● The problem
Reproduce verbatim the part of the Stig court case text that opens with the words "Anyway, HarperCollins have" and closes with "a fantastic Christmas.".

● Document extract

Anyway, HarperCollins have decided none of that is as important as their profits, so if you get your Christmas ruined by one of the best and most harmless TV secrets being outed, you can rest easy in the knowledge that by contrast, HarperCollins' executives will be enjoying a fantastic Christmas.
So why are we fighting in court? Well, obviously we want to protect the Stig's anonymity for the reasons I've just outlined. Also, it's an issue of trust. Everyone who's ever worked on Top Gear has kept the Stig thing a secret, and the person who wears the suit has signed confidentiality agreements to do the same. So talk about what you like in your own life, but not the bit you agreed not to. Your word is supposed to mean something.
Some of you will say we're also trying to protect a brand the BBC makes money out of. You're right there too. The Stig does make money for BBC Worldwide, which is a business, and some of it is invested back into the business, some of it is paid out in dividends, and crucially, some of it goes back into funding the TV show. And the show needs that money, ‘cos this ain't a cheap piece of telly. And actually, while I'm on the money point, BBC Worldwide are also picking up half the tab for this case, so it's by no means just licence fee payers' money being spent.
Inevitably, Fleet St has endless opinions on what BBC Worldwide should do with its money. Only yesterday morning Stephen Glover wrote a very robust piece in the Daily Mail about Top Gear's commercial affairs. But since he can't actually count up how many shows we make a year (it's 14, not 8 Mr Glover), I'm not sure I'd trust the rest of his maths. Besides that, like every outsider he doesn't know the details of any confidentiality clauses we have going, he doesn't know about Top Gear internal relationships, and he doesn't know who the Stig is, and sadly I can't help put him right because we're in the middle of a load of legal tussles, and I wouldn't want to anyway, because it's a secret.
Speaking of which, I'll be back in court sometime soon, looking once more like an office junior at Foxtons, and we'll be fighting our corner. If we lose at this stage, it won't be over but the book will be published and the papers will have a field day with a barrage of headlines about "Humiliating Climbdowns" etc. But so be it. Bring it on. Do you want a BBC that runs away from a snidey headline, or one that fights to protect its belongings? What's the saying? "It's better to die on your feet than live on your knees". A bit dramatic I know, but the fact is, the ramshackle, dysfunctional family that is the Top Gear team, from the newest runner right up to Jeremy, Richard and James, has worked bloody hard for many years to make the Stig something worth caring about, and that includes protecting it from a bunch of chancers.
PS Normally we love it when you give us your comments, but as you can imagine we're in legal land at the minute so I'm afraid it's a one-way street on this one. Anyway, now you know how we feel.

● Extracted data
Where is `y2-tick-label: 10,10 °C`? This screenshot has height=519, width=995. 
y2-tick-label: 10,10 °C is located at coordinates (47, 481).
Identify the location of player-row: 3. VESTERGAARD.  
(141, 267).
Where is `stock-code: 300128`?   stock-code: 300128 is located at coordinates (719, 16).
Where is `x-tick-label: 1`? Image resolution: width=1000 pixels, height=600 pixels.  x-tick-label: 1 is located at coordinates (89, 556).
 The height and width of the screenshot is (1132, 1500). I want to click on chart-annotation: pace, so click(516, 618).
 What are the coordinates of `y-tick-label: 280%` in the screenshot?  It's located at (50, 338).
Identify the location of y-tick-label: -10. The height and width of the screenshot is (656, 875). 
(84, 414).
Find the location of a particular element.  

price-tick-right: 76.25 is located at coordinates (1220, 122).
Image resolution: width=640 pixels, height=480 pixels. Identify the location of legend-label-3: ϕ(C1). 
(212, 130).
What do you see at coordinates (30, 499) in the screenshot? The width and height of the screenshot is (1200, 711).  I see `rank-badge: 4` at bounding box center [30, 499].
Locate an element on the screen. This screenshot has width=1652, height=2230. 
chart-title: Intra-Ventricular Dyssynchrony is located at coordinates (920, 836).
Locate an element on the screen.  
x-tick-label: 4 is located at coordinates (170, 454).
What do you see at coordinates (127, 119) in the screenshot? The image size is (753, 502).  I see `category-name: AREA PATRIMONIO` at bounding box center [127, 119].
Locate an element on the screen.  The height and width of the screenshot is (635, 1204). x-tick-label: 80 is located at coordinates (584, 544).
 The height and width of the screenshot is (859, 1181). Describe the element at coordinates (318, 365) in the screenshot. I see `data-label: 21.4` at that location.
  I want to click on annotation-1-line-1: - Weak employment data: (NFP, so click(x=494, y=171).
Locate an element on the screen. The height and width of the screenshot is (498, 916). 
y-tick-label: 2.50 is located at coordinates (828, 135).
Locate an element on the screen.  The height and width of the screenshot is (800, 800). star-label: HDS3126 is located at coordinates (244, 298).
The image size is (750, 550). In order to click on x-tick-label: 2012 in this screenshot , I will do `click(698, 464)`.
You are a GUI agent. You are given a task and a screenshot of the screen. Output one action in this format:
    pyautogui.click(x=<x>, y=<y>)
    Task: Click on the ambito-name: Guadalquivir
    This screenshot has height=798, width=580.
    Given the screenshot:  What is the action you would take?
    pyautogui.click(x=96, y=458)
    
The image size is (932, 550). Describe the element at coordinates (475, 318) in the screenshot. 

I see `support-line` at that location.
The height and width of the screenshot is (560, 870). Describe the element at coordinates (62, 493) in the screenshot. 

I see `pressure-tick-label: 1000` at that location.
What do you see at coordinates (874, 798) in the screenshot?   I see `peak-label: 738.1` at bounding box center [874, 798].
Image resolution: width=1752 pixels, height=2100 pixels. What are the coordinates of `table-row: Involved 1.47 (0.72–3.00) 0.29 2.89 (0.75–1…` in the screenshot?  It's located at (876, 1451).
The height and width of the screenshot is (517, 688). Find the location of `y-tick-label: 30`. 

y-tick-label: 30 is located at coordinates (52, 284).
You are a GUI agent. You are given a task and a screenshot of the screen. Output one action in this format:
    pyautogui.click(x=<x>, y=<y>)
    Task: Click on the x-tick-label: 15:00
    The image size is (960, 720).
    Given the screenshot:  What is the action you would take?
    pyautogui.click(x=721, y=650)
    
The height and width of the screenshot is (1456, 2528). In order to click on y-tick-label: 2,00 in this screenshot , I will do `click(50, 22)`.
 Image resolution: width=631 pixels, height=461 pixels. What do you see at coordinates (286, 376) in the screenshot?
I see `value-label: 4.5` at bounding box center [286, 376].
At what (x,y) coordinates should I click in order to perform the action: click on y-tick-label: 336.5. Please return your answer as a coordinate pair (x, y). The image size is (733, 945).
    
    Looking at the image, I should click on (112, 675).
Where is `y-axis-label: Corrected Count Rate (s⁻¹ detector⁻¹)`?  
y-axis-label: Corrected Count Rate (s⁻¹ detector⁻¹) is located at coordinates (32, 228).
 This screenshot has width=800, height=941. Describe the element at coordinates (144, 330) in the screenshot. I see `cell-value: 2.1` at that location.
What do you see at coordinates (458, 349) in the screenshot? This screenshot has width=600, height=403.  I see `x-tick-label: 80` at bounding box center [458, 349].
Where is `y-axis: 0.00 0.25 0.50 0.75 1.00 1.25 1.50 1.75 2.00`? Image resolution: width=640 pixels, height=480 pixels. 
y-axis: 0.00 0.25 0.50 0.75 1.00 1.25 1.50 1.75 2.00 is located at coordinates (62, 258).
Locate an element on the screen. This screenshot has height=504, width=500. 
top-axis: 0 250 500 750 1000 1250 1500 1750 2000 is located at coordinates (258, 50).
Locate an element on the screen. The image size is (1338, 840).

● Answer
Anyway, HarperCollins have decided none of that is as important as their profits, so if you get your Christmas ruined by one of the best and most harmless TV secrets being outed, you can rest easy in the knowledge that by contrast, HarperCollins' executives will be enjoying a fantastic Christmas.